En effet, l'être humain est cet être hybride qui est à la fois un esprit et un corps, esprit
et corps qui sont toujours en mutuelle interaction.
Or, notre corps et les corps extérieurs peuvent nous empêcher
de penser.
Comment ? Pourquoi ? Il va s'agir de mesurer les capacités de notre esprit à pouvoir agir de manière
autonome.
I.
En quoi notre esprit se détermine-t-il lui-même ?
1- Qu'est-ce que penser ? L'acte est autonome et non contraint.
Textes de Descartes
Par le mot de penser, j'entends tout ce qui se fait en nous de telle sorte que nous l'apercevons immédiatement par
nous-mêmes.
(Cogitations nomine, intelligo illa omnia, quae nobis consciis in nobis fiunt, quatenus eorum in nobis
conscientia est); c'est pourquoi non seulement entendre, vouloir, imaginer, mais aussi sentir, est la même chose ici
que penser.
Car si je dis que je vois ou que je marche, et que j'infère de là que je suis; si j'entends parler de l'action
qui se fait avec mes yeux ou avec mes jambes, cette conclusion n'est pas tellement infaillible, que je n'aie quelque
sujet d'en douter, à cause qu'il peut se faire que je pense voir ou marcher, encore que je n'ouvre pas les yeux et
que je ne bouge pas de ma place; car cela m'arrive quelquefois en dormant, et le même pourrait peut-être m'arriver
encore que je n'eusse point de corps; au lieu que si j'entends parler seulement de l'action de ma pensée ou du
sentiment, c'est-à-dire de la connaissance qui est en moi, qui fait qu'il me semble que je vois ou que je marche,
cette même conclusion est si absolument vraie que je n'en puis douter à cause qu'elle se rapporte à l'âme, qui seule
a la faculté de sentir ou bien de penser en quelque autre façon que ce soit.
Ainsi, à cause que nos sens nous trompent quelquefois, je voulus supposer qu'il n'y avait aucune chose qui fût telle
qu'ils nous la font imaginer...
Je rejetais comme fausses toutes les raisons que j'avais prises auparavant pour
démonstrations...
et me résolus de feindre que toutes les choses qui m'étaient jamais entrées en l'esprit n'étaient
non plus vraies que les illusions de mes songes.
Mais, aussitôt après, je pris garde que, pendant que je voulais ainsi
penser que tout est faux, il fallait nécessairement que moi, qui le pensais, fusse quelque chose.
Et remarquant que
cette vérité : Je pense, donc je suis, était si ferme et si assurée que toutes les plus extravagantes suppositions des
sceptiques n'étaient pas capables de l'ébranler, je jugeai que je pouvais la recevoir sans scrupule pour le premier
principe de la philosophie que je cherchais.

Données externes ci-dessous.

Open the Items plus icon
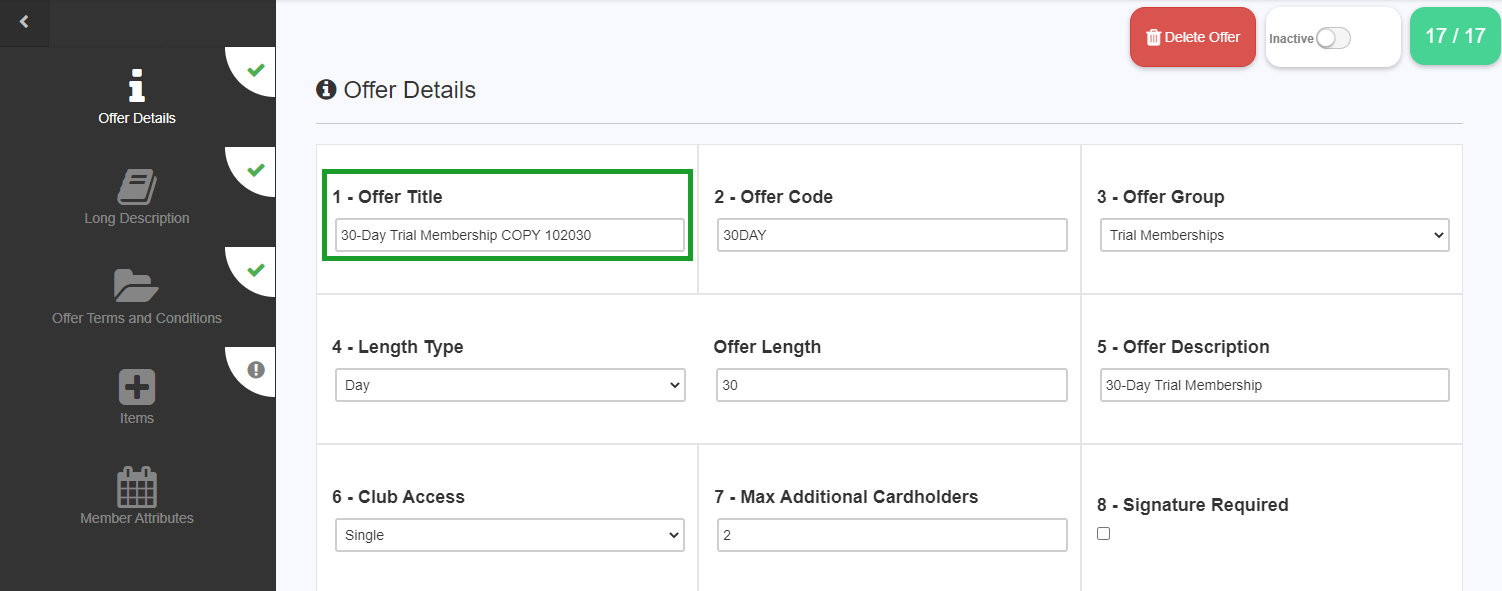(x=137, y=387)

2- Quel est le rapport de l'acte de penser aux sans ? Ces derniers n'empêchent-ils pas l'homme de penser ?
Texte de Leibniz
Il naît une question, si toutes les vérités dépendent de l'expérience, c'est-à-dire de l'induction et des exemples, ou
s'il y en a qui ont encore un autre fondement.

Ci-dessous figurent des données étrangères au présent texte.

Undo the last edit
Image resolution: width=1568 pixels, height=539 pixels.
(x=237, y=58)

Car si quelques événements se peuvent prévoir avant toute épreuve
qu'on en ait faite, il est manifeste que nous y contribuons quelque chose du nôtre.
Les sens, quoique nécessaires
pour toutes nos connaissances actuelles, ne sont point suffisants pour nous les donner toutes, puisque les sens ne
donnent jamais que des exemples, c'est-à-dire des vérités particulières ou individuelles.
Or tous les exemples qui
confirment une vérité générale, de quelque nombre qu'ils soient, ne suffisent pas pour établir la nécessité universelle
de cette même vérité, car il ne suit point que ce qui est arrivé arrivera de même.
Par exemple les Grecs et les
Romains et tous les autres peuples ont toujours remarqué qu'avant le décours de 24 heures, le jour se change en
nuit, et la nuit en jour.
Mais on se serait trompé si l'on avait cru que la même règle s'observe partout ailleurs,
puisque depuis on a expérimenté le contraire dans le séjour de Nova Zembla .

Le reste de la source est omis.